**EXERCISE AIM:**
Render all of the data below as a JSON list of strings, one string per line, omitting any blank lines.

-- start RECORDS PROVIDED --

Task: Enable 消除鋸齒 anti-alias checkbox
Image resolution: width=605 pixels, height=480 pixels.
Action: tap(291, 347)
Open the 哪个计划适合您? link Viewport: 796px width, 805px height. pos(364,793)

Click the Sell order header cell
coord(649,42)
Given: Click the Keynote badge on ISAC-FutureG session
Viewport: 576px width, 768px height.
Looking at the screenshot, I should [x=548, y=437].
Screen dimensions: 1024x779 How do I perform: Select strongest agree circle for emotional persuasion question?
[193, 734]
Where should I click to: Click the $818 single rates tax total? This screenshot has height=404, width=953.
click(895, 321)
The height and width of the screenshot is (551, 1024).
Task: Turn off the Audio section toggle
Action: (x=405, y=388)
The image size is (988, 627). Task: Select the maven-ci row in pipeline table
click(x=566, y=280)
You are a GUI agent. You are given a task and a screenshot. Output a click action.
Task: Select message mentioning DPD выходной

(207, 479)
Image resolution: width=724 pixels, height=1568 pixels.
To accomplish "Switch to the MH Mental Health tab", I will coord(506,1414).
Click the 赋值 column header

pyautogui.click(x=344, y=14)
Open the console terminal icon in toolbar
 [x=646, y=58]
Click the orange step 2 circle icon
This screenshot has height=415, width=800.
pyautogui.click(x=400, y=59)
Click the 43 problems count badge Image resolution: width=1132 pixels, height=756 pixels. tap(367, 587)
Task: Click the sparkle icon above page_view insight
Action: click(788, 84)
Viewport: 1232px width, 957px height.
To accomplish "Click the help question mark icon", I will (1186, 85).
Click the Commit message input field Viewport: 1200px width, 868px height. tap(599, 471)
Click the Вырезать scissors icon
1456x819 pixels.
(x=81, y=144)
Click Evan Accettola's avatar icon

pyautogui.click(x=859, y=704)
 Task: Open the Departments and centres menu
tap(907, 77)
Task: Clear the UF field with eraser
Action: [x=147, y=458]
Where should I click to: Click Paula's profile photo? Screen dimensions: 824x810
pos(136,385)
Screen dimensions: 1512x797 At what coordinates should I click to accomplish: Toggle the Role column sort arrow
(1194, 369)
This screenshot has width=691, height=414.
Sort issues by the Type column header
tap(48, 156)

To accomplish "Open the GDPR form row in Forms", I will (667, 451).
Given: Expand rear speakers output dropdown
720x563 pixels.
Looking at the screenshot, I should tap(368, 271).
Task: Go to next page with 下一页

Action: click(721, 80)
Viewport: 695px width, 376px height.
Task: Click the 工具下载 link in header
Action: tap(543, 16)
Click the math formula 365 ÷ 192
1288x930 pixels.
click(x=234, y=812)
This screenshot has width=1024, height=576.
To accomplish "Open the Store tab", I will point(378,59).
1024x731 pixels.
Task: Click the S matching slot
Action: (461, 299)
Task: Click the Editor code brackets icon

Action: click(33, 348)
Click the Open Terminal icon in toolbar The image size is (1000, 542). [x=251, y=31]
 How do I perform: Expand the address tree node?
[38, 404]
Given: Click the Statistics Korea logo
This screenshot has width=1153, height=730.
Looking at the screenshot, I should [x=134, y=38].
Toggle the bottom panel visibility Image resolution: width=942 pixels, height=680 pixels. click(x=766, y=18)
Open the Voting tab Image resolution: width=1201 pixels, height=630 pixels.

-- end RECORDS PROVIDED --

**SOLUTION TO THE EXERCISE:**
[
  "Task: Enable 消除鋸齒 anti-alias checkbox",
  "Image resolution: width=605 pixels, height=480 pixels.",
  "Action: tap(291, 347)",
  "Open the 哪个计划适合您? link Viewport: 796px width, 805px height. pos(364,793)",
  "Click the Sell order header cell",
  "coord(649,42)",
  "Given: Click the Keynote badge on ISAC-FutureG session",
  "Viewport: 576px width, 768px height.",
  "Looking at the screenshot, I should [x=548, y=437].",
  "Screen dimensions: 1024x779 How do I perform: Select strongest agree circle for emotional persuasion question?",
  "[193, 734]",
  "Where should I click to: Click the $818 single rates tax total? This screenshot has height=404, width=953.",
  "click(895, 321)",
  "The height and width of the screenshot is (551, 1024).",
  "Task: Turn off the Audio section toggle",
  "Action: (x=405, y=388)",
  "The image size is (988, 627). Task: Select the maven-ci row in pipeline table",
  "click(x=566, y=280)",
  "You are a GUI agent. You are given a task and a screenshot. Output a click action.",
  "Task: Select message mentioning DPD выходной",
  "(207, 479)",
  "Image resolution: width=724 pixels, height=1568 pixels.",
  "To accomplish \"Switch to the MH Mental Health tab\", I will coord(506,1414).",
  "Click the 赋值 column header",
  "pyautogui.click(x=344, y=14)",
  "Open the console terminal icon in toolbar",
  " [x=646, y=58]",
  "Click the orange step 2 circle icon",
  "This screenshot has height=415, width=800.",
  "pyautogui.click(x=400, y=59)",
  "Click the 43 problems count badge Image resolution: width=1132 pixels, height=756 pixels. tap(367, 587)",
  "Task: Click the sparkle icon above page_view insight",
  "Action: click(788, 84)",
  "Viewport: 1232px width, 957px height.",
  "To accomplish \"Click the help question mark icon\", I will (1186, 85).",
  "Click the Commit message input field Viewport: 1200px width, 868px height. tap(599, 471)",
  "Click the Вырезать scissors icon",
  "1456x819 pixels.",
  "(x=81, y=144)",
  "Click Evan Accettola's avatar icon",
  "pyautogui.click(x=859, y=704)",
  " Task: Open the Departments and centres menu",
  "tap(907, 77)",
  "Task: Clear the UF field with eraser",
  "Action: [x=147, y=458]",
  "Where should I click to: Click Paula's profile photo? Screen dimensions: 824x810",
  "pos(136,385)",
  "Screen dimensions: 1512x797 At what coordinates should I click to accomplish: Toggle the Role column sort arrow",
  "(1194, 369)",
  "This screenshot has width=691, height=414.",
  "Sort issues by the Type column header",
  "tap(48, 156)",
  "To accomplish \"Open the GDPR form row in Forms\", I will (667, 451).",
  "Given: Expand rear speakers output dropdown",
  "720x563 pixels.",
  "Looking at the screenshot, I should tap(368, 271).",
  "Task: Go to next page with 下一页",
  "Action: click(721, 80)",
  "Viewport: 695px width, 376px height.",
  "Task: Click the 工具下载 link in header",
  "Action: tap(543, 16)",
  "Click the math formula 365 ÷ 192",
  "1288x930 pixels.",
  "click(x=234, y=812)",
  "This screenshot has width=1024, height=576.",
  "To accomplish \"Open the Store tab\", I will point(378,59).",
  "1024x731 pixels.",
  "Task: Click the S matching slot",
  "Action: (461, 299)",
  "Task: Click the Editor code brackets icon",
  "Action: click(33, 348)",
  "Click the Open Terminal icon in toolbar The image size is (1000, 542). [x=251, y=31]",
  " How do I perform: Expand the address tree node?",
  "[38, 404]",
  "Given: Click the Statistics Korea logo",
  "This screenshot has width=1153, height=730.",
  "Looking at the screenshot, I should [x=134, y=38].",
  "Toggle the bottom panel visibility Image resolution: width=942 pixels, height=680 pixels. click(x=766, y=18)",
  "Open the Voting tab Image resolution: width=1201 pixels, height=630 pixels."
]